* Your objective *
Show every line in the entries below that contains the string "selected".

***

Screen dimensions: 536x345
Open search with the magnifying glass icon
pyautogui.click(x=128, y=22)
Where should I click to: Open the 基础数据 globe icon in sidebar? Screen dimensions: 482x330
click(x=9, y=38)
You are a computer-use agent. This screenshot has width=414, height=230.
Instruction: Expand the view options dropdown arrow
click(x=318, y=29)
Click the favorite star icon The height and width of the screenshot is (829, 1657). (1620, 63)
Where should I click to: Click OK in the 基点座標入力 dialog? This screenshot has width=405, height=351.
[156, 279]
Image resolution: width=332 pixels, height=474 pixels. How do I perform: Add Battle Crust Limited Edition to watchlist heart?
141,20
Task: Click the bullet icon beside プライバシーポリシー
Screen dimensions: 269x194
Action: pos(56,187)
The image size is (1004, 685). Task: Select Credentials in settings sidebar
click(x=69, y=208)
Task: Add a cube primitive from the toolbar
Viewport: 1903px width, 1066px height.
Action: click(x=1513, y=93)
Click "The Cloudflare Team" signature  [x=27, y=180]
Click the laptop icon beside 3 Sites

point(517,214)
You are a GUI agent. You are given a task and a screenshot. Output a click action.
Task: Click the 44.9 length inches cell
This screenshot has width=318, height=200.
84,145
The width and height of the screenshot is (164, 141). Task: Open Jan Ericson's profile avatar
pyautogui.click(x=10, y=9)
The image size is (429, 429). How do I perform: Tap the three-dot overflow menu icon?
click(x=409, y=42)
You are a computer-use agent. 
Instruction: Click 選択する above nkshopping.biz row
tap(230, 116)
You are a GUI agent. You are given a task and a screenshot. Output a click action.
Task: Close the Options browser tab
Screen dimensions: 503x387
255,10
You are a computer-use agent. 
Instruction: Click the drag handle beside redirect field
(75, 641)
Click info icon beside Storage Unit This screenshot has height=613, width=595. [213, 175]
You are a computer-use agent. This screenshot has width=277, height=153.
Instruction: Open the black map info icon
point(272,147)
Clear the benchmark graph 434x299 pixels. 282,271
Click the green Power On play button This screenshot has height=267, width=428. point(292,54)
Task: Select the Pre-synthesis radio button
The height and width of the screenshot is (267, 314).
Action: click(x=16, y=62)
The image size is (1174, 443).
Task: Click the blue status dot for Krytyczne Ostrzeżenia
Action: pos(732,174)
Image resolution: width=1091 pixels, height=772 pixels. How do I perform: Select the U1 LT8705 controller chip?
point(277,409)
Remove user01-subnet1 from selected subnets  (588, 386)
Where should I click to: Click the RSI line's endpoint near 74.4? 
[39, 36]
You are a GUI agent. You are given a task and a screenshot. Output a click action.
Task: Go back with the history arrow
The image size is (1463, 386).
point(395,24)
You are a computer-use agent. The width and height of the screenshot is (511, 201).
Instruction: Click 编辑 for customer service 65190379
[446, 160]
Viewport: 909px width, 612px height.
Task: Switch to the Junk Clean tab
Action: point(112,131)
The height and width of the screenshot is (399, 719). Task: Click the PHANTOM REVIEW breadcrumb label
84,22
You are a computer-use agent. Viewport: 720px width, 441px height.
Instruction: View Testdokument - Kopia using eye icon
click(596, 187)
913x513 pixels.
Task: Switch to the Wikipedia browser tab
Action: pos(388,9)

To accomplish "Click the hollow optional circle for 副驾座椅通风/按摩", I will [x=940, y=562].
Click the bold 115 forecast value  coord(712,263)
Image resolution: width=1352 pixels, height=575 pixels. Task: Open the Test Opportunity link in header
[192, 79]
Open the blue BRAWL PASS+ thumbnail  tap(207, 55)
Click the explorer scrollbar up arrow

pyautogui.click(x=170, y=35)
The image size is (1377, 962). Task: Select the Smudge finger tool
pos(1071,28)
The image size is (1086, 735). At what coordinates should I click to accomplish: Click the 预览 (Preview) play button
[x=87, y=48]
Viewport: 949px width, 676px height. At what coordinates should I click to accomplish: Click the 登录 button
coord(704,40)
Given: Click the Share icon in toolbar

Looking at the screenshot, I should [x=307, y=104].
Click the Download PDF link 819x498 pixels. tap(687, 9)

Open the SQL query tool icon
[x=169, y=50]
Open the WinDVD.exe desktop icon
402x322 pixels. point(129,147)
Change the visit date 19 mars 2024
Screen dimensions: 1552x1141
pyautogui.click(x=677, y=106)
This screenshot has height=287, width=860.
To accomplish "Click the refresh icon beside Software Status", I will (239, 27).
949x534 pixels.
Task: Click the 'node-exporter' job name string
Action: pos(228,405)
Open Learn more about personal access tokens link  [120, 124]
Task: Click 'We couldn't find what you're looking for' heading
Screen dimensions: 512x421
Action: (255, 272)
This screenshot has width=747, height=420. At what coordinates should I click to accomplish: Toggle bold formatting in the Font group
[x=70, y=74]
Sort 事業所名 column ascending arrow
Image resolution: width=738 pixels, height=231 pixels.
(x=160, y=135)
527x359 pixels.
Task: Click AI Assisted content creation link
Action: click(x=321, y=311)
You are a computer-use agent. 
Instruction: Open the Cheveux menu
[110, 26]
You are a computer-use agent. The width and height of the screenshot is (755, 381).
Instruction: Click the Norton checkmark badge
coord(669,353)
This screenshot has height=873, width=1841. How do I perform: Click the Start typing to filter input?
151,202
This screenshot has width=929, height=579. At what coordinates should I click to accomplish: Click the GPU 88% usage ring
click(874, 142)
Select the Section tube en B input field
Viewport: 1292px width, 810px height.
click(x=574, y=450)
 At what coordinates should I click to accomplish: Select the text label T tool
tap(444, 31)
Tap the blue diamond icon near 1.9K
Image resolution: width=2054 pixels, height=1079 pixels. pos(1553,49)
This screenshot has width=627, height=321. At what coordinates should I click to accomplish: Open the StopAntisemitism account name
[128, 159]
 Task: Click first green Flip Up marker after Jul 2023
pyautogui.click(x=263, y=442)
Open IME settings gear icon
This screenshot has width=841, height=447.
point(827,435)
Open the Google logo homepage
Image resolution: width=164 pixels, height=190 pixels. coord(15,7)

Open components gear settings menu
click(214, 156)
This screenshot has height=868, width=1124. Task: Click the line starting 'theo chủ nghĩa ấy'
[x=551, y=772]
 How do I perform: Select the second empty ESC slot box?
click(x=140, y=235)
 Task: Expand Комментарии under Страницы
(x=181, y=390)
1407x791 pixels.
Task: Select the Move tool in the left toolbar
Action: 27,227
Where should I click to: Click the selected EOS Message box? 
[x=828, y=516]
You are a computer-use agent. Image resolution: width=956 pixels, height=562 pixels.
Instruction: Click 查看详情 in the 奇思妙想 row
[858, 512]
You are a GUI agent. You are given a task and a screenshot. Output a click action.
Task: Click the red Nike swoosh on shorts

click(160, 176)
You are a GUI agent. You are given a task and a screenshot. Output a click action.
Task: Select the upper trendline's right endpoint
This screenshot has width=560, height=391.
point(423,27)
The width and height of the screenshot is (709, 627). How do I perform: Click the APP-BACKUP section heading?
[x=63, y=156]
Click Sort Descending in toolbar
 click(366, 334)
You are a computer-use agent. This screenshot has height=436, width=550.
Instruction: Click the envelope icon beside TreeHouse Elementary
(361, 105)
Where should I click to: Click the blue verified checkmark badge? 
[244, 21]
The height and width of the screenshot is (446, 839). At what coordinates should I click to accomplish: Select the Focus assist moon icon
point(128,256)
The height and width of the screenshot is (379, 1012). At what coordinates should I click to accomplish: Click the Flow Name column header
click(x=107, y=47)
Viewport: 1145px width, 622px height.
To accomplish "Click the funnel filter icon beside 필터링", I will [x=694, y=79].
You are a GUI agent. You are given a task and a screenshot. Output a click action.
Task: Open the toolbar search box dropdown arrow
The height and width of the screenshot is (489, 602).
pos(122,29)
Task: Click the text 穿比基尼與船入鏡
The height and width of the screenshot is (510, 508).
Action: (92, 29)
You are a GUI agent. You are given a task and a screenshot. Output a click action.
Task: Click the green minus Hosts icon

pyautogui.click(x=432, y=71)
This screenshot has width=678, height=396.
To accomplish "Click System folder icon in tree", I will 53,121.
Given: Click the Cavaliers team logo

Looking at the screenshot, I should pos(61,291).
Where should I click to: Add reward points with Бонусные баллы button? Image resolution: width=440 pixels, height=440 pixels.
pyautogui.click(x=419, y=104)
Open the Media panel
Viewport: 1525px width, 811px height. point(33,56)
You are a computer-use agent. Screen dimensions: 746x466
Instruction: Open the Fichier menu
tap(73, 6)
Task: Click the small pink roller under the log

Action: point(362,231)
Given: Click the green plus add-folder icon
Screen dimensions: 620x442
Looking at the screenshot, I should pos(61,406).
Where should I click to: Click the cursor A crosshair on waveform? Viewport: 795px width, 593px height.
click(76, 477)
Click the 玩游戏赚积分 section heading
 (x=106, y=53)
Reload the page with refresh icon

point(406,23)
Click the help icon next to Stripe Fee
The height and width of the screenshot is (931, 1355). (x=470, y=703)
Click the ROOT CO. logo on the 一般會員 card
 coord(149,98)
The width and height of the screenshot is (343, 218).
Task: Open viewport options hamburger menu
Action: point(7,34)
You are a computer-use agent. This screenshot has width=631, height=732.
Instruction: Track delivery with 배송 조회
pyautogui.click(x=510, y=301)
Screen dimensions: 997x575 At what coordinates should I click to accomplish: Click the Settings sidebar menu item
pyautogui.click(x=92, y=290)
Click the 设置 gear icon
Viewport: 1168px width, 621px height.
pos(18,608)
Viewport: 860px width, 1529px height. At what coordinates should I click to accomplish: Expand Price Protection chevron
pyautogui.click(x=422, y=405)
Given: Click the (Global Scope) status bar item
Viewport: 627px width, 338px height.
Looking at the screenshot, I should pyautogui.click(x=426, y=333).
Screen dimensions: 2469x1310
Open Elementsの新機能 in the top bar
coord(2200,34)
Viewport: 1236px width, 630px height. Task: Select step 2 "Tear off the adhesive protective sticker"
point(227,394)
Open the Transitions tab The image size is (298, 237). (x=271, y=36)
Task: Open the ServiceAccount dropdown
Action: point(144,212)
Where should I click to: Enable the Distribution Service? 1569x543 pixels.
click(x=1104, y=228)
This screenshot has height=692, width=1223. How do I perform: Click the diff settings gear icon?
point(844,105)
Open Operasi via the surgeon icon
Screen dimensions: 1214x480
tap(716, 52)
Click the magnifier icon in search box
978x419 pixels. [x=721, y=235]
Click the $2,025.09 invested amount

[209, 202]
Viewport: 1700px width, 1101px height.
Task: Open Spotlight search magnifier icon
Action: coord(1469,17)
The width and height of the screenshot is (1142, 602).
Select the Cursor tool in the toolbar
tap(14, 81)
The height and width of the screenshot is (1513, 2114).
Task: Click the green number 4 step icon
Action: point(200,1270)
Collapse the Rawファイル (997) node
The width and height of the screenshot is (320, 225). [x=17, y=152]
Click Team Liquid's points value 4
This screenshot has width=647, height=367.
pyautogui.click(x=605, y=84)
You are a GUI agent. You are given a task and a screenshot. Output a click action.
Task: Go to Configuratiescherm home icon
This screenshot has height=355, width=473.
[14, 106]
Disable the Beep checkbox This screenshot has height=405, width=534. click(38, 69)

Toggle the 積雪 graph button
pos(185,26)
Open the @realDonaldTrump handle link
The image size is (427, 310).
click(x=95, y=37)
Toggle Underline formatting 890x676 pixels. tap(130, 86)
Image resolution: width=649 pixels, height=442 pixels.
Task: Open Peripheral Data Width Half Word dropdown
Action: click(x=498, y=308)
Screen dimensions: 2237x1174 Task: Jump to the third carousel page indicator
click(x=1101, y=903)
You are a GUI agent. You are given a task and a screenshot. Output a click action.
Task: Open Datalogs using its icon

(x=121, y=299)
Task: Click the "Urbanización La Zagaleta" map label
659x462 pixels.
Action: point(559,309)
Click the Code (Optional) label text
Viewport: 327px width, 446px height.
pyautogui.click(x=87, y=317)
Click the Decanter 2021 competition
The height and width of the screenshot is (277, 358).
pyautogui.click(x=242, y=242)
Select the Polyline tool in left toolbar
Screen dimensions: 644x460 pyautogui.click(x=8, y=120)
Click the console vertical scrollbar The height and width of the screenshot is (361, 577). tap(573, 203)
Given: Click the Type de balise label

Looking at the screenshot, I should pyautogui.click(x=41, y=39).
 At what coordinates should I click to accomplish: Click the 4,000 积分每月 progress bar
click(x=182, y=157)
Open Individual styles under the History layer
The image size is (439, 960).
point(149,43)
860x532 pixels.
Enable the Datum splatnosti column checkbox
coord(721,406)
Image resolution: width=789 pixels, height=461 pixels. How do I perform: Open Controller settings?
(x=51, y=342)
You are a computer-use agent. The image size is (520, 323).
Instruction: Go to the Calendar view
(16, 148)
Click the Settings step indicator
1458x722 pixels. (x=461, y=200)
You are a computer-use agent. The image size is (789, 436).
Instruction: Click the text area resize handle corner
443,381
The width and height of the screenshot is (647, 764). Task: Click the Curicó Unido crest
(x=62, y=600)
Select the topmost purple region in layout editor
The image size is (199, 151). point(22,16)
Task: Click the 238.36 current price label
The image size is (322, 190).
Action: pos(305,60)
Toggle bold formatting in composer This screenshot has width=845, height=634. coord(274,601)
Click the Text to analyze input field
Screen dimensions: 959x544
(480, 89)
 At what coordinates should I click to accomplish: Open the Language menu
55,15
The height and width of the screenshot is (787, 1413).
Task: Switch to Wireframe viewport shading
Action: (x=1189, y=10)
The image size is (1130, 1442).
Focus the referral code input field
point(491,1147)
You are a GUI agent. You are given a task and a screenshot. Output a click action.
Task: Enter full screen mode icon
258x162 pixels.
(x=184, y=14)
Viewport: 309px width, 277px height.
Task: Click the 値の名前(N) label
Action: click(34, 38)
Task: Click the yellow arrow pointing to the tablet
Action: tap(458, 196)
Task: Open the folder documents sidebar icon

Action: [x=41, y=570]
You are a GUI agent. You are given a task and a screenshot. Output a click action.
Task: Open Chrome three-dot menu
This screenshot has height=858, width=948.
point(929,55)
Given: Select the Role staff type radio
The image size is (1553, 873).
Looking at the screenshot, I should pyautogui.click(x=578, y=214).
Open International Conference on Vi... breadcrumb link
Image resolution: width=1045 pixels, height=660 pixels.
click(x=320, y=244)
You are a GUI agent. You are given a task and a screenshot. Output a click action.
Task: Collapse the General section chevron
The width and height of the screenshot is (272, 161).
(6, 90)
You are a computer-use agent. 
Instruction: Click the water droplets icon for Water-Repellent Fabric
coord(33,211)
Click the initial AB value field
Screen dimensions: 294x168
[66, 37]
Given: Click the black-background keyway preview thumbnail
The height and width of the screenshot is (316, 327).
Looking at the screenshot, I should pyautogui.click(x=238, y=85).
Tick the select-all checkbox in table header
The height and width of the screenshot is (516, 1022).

***

* Expected answer *
Remove user01-subnet1 from selected subnets  (588, 386)
Where should I click to: Click the selected EOS Message box? 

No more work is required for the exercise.